3. **Check for duplicate allowed_nodes blocks:**
```bash
grep -n "allowed_nodes:" /etc/pulse-sensor-proxy/config.yaml
```
Should only appear once. Multiple instances indicate corruption that Phase 1 migration will fix.
4. **Manual recovery (if installer unavailable):**
```bash
# Stop the service
sudo systemctl stop pulse-sensor-proxy
# Validate and identify issues
pulse-sensor-proxy config validate --config /etc/pulse-sensor-proxy/config.yaml
# If allowed_nodes appears in config.yaml, extract it manually:
grep -A 100 "^allowed_nodes:" /etc/pulse-sensor-proxy/config.yaml | \
head -n 20 > /tmp/nodes.txt
# Remove duplicate allowed_nodes from config.yaml (edit manually)
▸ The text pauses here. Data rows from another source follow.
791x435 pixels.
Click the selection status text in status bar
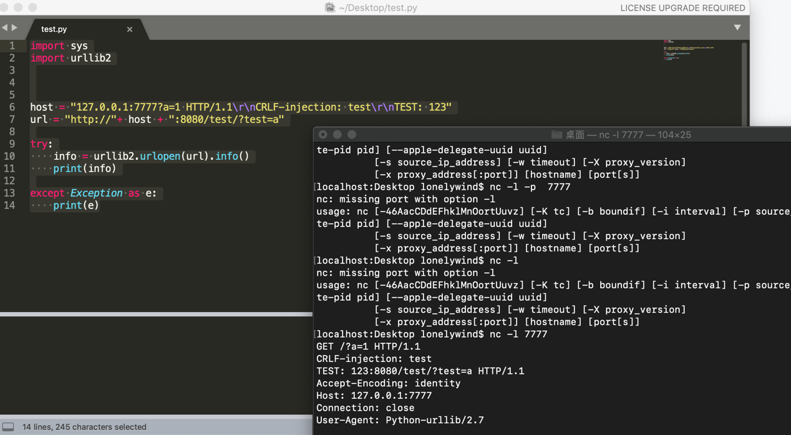84,427
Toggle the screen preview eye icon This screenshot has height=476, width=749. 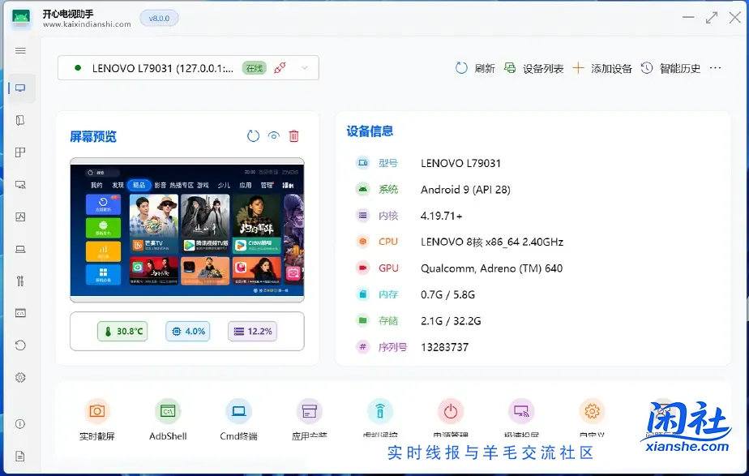click(x=274, y=136)
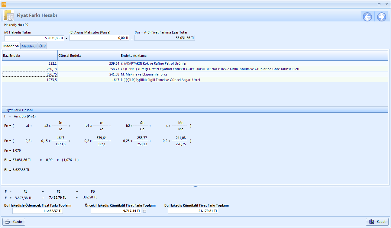Select the Madde 5a tab
Screen dimensions: 391x228
click(x=11, y=46)
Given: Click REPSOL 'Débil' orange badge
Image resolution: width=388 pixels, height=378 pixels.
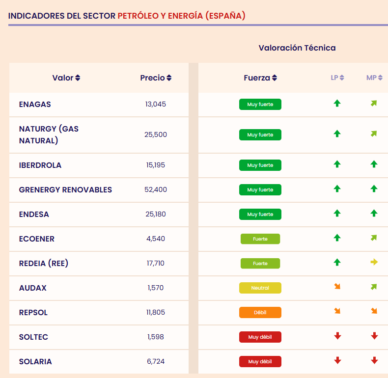Looking at the screenshot, I should point(260,313).
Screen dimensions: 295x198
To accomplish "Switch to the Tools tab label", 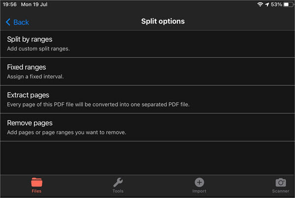I will tap(118, 191).
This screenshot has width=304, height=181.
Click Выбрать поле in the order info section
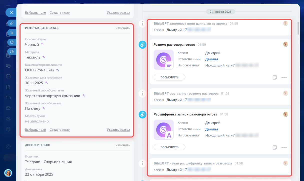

# Then create allowed_nodes.yaml:
pulse-sensor-proxy config set-allowed-nodes --replace --merge node1 --merge node2
# Add allowed_nodes_file reference to config.yaml if missing:
echo "allowed_nodes_file: /etc/pulse-sensor-proxy/allowed_nodes.yaml" | \
sudo tee -a /etc/pulse-sensor-proxy/config.yaml
# Validate again
pulse-sensor-proxy config validate
# Start service
sudo systemctl start pulse-sensor-proxy
```
For additional hardening steps, read `docs/PULSE_SENSOR_PROXY_HARDENING.md` and
`docs/TEMPERATURE_MONITORING_SECURITY.md`.